─── Extract ───

Contract — Conditional counterclaim — Defendant's counterclaim based on alleged contract with entities other than the Plaintiff — Plaintiff excepted to counterclaim on grounds of vagueness and embarrassment — Court found that the counterclaim failed to clearly identify the contracting party and the basis for the claim against the Plaintiff — Exception upheld as the Defendant's allegations did not sustain a claim against the Plaintiff, rendering the counterclaim vague and embarrassing.

Comprehensive Summary

Summary of Judgment


1. Introduction


These proceedings were an exception to a pleading, brought in the High Court of South Africa, KwaZulu-Natal Division, Pietermaritzburg. The plaintiff, Steinhoff Timber Group (Pty) Ltd, had instituted action against the defendant, Cachecorp Procurement (Pty) Ltd, for payment allegedly arising from the supply of timber poles. The defendant delivered a plea in which it denied any contractual relationship with the plaintiff and, together with its plea, delivered a conditional counterclaim for damages arising from alleged non-delivery of timber.


The plaintiff delivered a Rule 23(1) notice and thereafter excepted to the conditional counterclaim on three grounds. At the hearing it was accepted that the first ground was the principal complaint, although the plaintiff did not abandon the remaining grounds. The matter therefore came before Govindasamy AJ for determination of whether the counterclaim, as pleaded, was excipiable.

─── Records shown ───

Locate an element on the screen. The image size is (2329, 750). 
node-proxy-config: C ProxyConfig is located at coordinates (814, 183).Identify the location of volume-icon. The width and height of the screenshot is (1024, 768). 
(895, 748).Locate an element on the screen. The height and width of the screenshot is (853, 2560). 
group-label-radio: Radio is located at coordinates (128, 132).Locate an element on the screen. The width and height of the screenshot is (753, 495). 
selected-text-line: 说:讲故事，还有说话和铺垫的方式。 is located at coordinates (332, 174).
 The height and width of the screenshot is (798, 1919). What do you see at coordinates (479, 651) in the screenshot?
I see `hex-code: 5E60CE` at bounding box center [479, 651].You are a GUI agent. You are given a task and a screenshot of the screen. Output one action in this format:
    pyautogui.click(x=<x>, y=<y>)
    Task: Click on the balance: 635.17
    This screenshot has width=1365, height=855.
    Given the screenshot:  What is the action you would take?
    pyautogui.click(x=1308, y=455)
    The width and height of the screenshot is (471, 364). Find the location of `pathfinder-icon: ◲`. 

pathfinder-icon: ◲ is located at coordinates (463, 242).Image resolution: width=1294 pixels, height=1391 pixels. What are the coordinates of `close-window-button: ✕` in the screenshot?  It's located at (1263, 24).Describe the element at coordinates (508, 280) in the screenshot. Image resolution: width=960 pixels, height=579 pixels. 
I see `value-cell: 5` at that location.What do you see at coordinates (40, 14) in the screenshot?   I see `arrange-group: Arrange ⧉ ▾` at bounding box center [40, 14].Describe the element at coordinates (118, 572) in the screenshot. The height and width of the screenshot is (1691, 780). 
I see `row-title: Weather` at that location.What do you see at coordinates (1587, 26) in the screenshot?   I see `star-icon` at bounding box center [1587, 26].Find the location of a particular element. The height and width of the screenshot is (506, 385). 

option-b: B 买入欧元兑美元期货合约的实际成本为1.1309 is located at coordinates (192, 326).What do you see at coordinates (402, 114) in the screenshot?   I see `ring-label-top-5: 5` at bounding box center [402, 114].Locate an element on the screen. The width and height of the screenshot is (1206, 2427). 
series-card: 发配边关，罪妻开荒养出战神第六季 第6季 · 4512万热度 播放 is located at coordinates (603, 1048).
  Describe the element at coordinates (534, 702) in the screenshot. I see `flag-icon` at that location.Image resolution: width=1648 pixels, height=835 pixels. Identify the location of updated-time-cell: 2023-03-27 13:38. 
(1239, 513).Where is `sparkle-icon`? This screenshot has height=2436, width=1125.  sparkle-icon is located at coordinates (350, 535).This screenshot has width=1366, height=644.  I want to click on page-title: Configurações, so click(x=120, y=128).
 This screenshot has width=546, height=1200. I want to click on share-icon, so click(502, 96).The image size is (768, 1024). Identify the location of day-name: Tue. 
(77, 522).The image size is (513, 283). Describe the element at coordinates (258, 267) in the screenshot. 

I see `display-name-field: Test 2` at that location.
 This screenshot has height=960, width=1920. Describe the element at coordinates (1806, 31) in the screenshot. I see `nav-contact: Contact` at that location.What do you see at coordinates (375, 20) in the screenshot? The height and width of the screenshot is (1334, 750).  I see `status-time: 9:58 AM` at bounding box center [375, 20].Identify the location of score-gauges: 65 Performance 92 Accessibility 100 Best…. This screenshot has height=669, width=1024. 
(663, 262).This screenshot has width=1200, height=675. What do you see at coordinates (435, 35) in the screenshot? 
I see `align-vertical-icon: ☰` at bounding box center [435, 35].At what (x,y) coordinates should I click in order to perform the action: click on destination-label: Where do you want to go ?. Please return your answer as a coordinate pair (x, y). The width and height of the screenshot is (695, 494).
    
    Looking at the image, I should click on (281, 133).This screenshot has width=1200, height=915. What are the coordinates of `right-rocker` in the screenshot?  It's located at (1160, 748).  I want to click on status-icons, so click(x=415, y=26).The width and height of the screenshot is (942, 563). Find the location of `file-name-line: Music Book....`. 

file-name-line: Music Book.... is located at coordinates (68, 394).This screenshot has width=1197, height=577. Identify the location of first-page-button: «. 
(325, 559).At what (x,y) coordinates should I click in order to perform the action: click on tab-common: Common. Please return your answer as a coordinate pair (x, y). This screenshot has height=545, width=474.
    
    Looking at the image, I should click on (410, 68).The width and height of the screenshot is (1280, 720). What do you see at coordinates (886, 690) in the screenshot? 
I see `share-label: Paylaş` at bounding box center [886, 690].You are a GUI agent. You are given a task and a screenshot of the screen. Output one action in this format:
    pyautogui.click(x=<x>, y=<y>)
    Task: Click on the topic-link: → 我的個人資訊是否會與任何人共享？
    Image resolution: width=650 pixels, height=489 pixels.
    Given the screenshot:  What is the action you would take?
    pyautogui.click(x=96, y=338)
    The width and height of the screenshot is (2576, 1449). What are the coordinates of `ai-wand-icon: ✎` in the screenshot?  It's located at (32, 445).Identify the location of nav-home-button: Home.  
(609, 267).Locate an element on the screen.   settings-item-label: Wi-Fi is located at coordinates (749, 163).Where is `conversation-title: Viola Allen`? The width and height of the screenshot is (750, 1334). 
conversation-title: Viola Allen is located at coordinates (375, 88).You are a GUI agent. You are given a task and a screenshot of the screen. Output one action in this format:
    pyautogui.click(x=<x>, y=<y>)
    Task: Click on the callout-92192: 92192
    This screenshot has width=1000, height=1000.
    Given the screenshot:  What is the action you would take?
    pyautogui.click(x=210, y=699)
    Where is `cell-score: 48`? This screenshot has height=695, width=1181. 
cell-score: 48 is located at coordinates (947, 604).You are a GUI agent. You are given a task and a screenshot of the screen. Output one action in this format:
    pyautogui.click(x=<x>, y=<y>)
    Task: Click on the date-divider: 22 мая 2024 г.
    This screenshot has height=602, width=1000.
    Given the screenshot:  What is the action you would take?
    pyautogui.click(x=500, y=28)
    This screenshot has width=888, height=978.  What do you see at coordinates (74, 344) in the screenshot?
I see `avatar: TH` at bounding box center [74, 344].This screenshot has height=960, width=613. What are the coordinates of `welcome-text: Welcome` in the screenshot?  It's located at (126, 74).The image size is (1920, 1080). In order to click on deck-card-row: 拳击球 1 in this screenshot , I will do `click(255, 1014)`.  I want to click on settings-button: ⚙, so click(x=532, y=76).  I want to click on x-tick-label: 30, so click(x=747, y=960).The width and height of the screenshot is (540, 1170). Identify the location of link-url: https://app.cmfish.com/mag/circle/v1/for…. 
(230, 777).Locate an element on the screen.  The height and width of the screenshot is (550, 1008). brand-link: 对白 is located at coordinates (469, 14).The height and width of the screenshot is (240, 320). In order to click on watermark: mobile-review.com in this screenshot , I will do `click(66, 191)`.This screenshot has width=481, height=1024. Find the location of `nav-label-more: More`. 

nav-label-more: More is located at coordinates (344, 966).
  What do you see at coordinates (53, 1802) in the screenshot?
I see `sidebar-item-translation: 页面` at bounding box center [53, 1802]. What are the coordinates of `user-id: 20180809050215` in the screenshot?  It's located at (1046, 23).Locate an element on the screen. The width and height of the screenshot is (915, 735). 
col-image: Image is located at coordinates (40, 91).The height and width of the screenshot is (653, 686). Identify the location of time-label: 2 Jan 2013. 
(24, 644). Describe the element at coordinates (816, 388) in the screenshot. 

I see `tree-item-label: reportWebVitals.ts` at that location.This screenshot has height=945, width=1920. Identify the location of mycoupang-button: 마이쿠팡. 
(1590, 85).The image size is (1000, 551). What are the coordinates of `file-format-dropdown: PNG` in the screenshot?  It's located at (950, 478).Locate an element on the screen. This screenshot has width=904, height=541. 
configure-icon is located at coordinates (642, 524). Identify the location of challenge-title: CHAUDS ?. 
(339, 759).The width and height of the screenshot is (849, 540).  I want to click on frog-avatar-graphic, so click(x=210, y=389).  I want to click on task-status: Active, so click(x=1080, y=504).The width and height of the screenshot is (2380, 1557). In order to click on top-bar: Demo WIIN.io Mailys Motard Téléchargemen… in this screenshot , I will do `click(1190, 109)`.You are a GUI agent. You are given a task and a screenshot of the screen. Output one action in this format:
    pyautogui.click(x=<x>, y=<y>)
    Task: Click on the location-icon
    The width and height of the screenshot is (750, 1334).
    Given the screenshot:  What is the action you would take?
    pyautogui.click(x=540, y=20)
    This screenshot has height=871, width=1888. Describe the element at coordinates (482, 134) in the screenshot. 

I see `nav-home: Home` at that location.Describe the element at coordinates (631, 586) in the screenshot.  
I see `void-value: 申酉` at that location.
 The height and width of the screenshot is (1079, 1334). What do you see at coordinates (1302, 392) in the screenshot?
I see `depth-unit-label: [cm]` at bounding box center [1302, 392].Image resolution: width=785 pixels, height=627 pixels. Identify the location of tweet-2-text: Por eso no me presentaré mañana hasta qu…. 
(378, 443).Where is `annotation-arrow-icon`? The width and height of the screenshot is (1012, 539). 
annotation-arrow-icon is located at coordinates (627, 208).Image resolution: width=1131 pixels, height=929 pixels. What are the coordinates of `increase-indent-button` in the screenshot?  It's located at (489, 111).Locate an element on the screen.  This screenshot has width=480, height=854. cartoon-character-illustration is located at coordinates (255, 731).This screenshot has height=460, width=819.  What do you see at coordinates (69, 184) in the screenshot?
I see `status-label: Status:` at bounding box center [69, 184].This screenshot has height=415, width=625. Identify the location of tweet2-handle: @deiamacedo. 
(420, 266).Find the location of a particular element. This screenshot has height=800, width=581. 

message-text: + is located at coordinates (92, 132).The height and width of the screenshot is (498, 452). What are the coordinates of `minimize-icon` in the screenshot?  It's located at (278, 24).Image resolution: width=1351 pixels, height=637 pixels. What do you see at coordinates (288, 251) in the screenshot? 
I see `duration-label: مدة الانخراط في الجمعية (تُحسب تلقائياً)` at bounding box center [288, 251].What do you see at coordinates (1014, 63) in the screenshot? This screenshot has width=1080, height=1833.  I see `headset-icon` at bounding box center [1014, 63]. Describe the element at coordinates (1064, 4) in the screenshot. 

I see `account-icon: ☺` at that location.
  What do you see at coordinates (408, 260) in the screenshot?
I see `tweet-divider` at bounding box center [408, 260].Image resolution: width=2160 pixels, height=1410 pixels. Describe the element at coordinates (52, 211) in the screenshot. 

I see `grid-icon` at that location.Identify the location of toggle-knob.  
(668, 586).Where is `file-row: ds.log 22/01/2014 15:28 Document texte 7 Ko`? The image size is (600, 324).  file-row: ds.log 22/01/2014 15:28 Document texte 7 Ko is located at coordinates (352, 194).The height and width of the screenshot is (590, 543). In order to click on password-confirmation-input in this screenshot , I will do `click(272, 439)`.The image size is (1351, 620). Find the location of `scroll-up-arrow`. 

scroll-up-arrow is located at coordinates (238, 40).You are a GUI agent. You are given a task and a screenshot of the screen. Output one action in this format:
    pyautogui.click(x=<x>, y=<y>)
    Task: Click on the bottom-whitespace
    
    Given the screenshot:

───

▶ _Instructions_
[a] Please output the part of the judgment summary that opens with the words containing "Summary of Judgment" and closes with "non-delivery of timber.".
[b] According to the judgment summary, in which court were the proceedings brought?

▶ _Your written answers_
[a]
Summary of Judgment


1. Introduction


These proceedings were an exception to a pleading, brought in the High Court of South Africa, KwaZulu-Natal Division, Pietermaritzburg. The plaintiff, Steinhoff Timber Group (Pty) Ltd, had instituted action against the defendant, Cachecorp Procurement (Pty) Ltd, for payment allegedly arising from the supply of timber poles. The defendant delivered a plea in which it denied any contractual relationship with the plaintiff and, together with its plea, delivered a conditional counterclaim for damages arising from alleged non-delivery of timber.

[b] The High Court of South Africa, KwaZulu-Natal Division, Pietermaritzburg.